- Source excerpt -
Module: SmarterJSON::Framer

Includes:: Bytes

Defined in:: lib/smarter_json/parser.rb

Constant Summary collapse

CHUNK_SIZE =

16 * 1024

Constants included from Bytes

Bytes::BACKSLASH, Bytes::COLON, Bytes::COMMA, Bytes::CR, Bytes::DOLLAR, Bytes::DOT, Bytes::DQUOTE, Bytes::HASH, Bytes::LBRACE, Bytes::LBRACKET, Bytes::LF, Bytes::LOWER_E, Bytes::LOWER_F, Bytes::LOWER_N, Bytes::LOWER_T, Bytes::LOWER_U, Bytes::LOWER_X, Bytes::MINUS, Bytes::NINE, Bytes::PLUS, Bytes::RBRACE, Bytes::RBRACKET, Bytes::SLASH, Bytes::SPACE, Bytes::SQUOTE, Bytes::STAR, Bytes::TAB, Bytes::UNDERSCORE, Bytes::UPPER_E, Bytes::UPPER_F, Bytes::UPPER_I, Bytes::UPPER_N, Bytes::UPPER_T, Bytes::UPPER_X, Bytes::ZERO

Class Method Summary collapse

.block_comment_start?(buffer, scan) ⇒ Boolean
.defer_for_split_marker?(buffer, scan, b, mode, doc_start) ⇒ Boolean
True when b is the lead byte of a multi-byte marker but the rest of that marker has not been read into the buffer yet, so we cannot decide what it is.

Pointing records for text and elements

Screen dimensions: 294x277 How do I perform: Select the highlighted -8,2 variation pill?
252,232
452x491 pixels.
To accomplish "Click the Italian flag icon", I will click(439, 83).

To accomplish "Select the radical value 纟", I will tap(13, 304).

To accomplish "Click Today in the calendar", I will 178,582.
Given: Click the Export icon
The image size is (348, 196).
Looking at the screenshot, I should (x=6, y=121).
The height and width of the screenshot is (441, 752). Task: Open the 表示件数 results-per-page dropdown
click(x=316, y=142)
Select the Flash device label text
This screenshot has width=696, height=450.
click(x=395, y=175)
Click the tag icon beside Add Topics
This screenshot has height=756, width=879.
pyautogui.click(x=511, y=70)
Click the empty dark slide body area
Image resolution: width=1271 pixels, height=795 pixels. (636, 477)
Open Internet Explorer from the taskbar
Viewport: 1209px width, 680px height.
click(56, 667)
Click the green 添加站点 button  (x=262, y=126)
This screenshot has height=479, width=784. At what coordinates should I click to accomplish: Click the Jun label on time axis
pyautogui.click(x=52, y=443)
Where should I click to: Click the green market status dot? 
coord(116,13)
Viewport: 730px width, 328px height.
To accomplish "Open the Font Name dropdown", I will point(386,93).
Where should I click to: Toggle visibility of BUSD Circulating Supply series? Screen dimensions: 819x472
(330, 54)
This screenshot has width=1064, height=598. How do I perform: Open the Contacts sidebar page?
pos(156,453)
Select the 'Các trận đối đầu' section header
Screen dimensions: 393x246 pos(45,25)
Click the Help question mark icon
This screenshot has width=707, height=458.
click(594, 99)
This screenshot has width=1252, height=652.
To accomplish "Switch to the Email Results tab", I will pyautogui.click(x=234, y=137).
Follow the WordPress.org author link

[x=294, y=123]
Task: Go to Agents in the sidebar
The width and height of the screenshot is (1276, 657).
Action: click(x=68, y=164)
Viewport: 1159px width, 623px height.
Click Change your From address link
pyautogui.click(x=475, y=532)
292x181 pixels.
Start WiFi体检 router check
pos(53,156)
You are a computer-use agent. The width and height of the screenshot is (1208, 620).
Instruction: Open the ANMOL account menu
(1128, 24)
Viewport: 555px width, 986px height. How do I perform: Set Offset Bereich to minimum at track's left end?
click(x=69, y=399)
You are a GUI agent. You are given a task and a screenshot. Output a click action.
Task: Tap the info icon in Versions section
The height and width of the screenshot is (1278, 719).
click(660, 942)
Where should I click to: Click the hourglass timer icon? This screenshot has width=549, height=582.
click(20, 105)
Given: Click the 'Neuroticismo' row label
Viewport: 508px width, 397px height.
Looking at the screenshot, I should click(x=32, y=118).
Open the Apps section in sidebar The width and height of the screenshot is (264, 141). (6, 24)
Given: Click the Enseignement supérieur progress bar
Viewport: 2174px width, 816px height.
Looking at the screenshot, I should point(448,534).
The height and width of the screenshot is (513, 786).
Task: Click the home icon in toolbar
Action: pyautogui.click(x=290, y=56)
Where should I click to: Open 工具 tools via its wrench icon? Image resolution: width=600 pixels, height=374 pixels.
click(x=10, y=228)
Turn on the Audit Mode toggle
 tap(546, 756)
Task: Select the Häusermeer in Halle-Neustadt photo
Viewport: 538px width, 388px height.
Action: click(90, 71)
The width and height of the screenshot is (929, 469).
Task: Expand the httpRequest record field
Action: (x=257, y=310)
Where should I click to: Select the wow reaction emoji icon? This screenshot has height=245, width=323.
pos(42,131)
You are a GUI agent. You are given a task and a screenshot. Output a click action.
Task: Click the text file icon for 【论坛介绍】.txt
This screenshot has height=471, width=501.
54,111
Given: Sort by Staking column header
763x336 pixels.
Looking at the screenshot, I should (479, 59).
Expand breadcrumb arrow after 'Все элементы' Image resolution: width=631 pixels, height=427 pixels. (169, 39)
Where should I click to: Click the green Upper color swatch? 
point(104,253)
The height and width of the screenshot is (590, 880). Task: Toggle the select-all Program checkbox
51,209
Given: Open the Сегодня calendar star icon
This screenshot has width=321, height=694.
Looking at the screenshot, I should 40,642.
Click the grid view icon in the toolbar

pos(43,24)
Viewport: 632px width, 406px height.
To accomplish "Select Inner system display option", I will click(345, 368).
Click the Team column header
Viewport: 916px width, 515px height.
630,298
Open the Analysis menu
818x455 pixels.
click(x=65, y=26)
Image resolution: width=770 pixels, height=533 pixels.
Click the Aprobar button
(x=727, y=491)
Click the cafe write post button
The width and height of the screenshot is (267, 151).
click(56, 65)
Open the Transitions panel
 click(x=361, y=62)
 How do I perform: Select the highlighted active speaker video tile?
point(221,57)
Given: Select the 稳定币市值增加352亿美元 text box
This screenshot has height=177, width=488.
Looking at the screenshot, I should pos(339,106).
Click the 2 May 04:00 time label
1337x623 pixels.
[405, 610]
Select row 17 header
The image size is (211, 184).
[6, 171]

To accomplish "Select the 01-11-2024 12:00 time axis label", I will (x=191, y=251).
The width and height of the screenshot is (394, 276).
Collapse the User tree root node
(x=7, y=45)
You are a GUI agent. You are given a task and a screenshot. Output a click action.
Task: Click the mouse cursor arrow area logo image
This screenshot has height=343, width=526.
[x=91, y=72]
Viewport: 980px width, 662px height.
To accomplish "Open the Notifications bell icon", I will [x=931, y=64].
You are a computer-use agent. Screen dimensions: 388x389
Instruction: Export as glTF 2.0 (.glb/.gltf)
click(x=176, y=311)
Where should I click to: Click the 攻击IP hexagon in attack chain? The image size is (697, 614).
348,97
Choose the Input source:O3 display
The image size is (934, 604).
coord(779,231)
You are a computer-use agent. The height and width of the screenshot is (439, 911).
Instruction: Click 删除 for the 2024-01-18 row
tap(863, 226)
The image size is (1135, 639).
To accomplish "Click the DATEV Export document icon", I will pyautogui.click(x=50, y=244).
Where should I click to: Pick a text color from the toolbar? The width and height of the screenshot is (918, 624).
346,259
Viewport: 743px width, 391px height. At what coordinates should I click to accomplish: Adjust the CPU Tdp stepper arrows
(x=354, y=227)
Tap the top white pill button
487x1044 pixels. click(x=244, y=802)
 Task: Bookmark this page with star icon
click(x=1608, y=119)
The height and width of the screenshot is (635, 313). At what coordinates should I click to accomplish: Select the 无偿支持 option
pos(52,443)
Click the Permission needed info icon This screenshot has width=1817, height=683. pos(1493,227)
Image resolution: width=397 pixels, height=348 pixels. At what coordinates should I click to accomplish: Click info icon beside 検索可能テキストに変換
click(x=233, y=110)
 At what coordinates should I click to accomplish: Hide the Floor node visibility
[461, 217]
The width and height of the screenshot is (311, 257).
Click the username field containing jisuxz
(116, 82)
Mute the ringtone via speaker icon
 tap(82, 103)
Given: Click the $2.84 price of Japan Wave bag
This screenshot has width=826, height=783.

- Requirement A -
According to the module documentation, which file is the module defined in?
- Requirement B -
Transcribe the module documentation from "Constants included from" up to and including "what it is.".

- Worked solution A -
lib/smarter_json/parser.rb

- Worked solution B -
Constants included from Bytes

Bytes::BACKSLASH, Bytes::COLON, Bytes::COMMA, Bytes::CR, Bytes::DOLLAR, Bytes::DOT, Bytes::DQUOTE, Bytes::HASH, Bytes::LBRACE, Bytes::LBRACKET, Bytes::LF, Bytes::LOWER_E, Bytes::LOWER_F, Bytes::LOWER_N, Bytes::LOWER_T, Bytes::LOWER_U, Bytes::LOWER_X, Bytes::MINUS, Bytes::NINE, Bytes::PLUS, Bytes::RBRACE, Bytes::RBRACKET, Bytes::SLASH, Bytes::SPACE, Bytes::SQUOTE, Bytes::STAR, Bytes::TAB, Bytes::UNDERSCORE, Bytes::UPPER_E, Bytes::UPPER_F, Bytes::UPPER_I, Bytes::UPPER_N, Bytes::UPPER_T, Bytes::UPPER_X, Bytes::ZERO

Class Method Summary collapse

.block_comment_start?(buffer, scan) ⇒ Boolean
.defer_for_split_marker?(buffer, scan, b, mode, doc_start) ⇒ Boolean
True when b is the lead byte of a multi-byte marker but the rest of that marker has not been read into the buffer yet, so we cannot decide what it is.